[Data for this task Boundary: Start]
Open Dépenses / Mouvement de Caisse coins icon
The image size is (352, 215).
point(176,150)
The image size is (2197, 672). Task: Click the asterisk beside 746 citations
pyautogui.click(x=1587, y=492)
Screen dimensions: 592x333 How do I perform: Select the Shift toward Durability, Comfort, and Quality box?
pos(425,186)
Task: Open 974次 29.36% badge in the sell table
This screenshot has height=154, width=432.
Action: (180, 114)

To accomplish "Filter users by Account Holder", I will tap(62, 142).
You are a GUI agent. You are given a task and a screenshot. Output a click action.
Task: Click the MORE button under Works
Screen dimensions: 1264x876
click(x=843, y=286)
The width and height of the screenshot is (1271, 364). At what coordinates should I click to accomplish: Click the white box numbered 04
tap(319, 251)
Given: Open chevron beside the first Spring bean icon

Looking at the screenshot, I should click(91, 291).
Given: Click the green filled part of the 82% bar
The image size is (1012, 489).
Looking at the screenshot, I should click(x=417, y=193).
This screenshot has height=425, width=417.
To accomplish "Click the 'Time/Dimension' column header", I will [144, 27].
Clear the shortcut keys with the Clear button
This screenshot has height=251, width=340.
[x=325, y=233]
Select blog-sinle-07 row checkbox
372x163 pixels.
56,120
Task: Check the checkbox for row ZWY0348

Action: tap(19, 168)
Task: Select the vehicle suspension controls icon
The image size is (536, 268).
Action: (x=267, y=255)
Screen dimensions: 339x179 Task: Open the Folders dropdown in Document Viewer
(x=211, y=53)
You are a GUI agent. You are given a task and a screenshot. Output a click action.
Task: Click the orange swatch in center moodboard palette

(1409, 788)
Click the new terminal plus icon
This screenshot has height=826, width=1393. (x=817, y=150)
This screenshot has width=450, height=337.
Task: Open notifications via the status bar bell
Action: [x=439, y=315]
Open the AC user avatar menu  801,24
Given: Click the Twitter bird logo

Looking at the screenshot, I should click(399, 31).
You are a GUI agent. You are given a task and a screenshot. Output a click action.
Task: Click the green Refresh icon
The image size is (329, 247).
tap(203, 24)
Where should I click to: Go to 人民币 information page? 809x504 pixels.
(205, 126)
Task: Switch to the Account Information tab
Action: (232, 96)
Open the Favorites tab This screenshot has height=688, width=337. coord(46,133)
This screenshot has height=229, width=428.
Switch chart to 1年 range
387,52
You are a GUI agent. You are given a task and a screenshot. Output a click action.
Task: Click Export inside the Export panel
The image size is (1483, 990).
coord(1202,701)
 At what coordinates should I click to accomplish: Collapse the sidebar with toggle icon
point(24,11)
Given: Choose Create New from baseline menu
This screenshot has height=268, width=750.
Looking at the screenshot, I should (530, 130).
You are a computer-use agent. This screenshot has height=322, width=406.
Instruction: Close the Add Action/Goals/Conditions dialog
[Data for this task Boundary: End]
Exercise requirements:
An exact copy of every entry is required.

Written solution:
Open Dépenses / Mouvement de Caisse coins icon
The image size is (352, 215).
point(176,150)
The image size is (2197, 672). Task: Click the asterisk beside 746 citations
pyautogui.click(x=1587, y=492)
Screen dimensions: 592x333 How do I perform: Select the Shift toward Durability, Comfort, and Quality box?
pos(425,186)
Task: Open 974次 29.36% badge in the sell table
This screenshot has height=154, width=432.
Action: (180, 114)

To accomplish "Filter users by Account Holder", I will tap(62, 142).
You are a GUI agent. You are given a task and a screenshot. Output a click action.
Task: Click the MORE button under Works
Screen dimensions: 1264x876
click(x=843, y=286)
The width and height of the screenshot is (1271, 364). At what coordinates should I click to accomplish: Click the white box numbered 04
tap(319, 251)
Given: Open chevron beside the first Spring bean icon

Looking at the screenshot, I should click(91, 291).
Given: Click the green filled part of the 82% bar
The image size is (1012, 489).
Looking at the screenshot, I should click(x=417, y=193).
This screenshot has height=425, width=417.
To accomplish "Click the 'Time/Dimension' column header", I will [144, 27].
Clear the shortcut keys with the Clear button
This screenshot has height=251, width=340.
[x=325, y=233]
Select blog-sinle-07 row checkbox
372x163 pixels.
56,120
Task: Check the checkbox for row ZWY0348

Action: tap(19, 168)
Task: Select the vehicle suspension controls icon
The image size is (536, 268).
Action: (x=267, y=255)
Screen dimensions: 339x179 Task: Open the Folders dropdown in Document Viewer
(x=211, y=53)
You are a GUI agent. You are given a task and a screenshot. Output a click action.
Task: Click the orange swatch in center moodboard palette

(1409, 788)
Click the new terminal plus icon
This screenshot has height=826, width=1393. (x=817, y=150)
This screenshot has width=450, height=337.
Task: Open notifications via the status bar bell
Action: [x=439, y=315]
Open the AC user avatar menu  801,24
Given: Click the Twitter bird logo

Looking at the screenshot, I should click(399, 31).
You are a GUI agent. You are given a task and a screenshot. Output a click action.
Task: Click the green Refresh icon
The image size is (329, 247).
tap(203, 24)
Where should I click to: Go to 人民币 information page? 809x504 pixels.
(205, 126)
Task: Switch to the Account Information tab
Action: (232, 96)
Open the Favorites tab This screenshot has height=688, width=337. coord(46,133)
This screenshot has height=229, width=428.
Switch chart to 1年 range
387,52
You are a GUI agent. You are given a task and a screenshot. Output a click action.
Task: Click Export inside the Export panel
The image size is (1483, 990).
coord(1202,701)
 At what coordinates should I click to accomplish: Collapse the sidebar with toggle icon
point(24,11)
Given: Choose Create New from baseline menu
This screenshot has height=268, width=750.
Looking at the screenshot, I should (530, 130).
You are a computer-use agent. This screenshot has height=322, width=406.
Instruction: Close the Add Action/Goals/Conditions dialog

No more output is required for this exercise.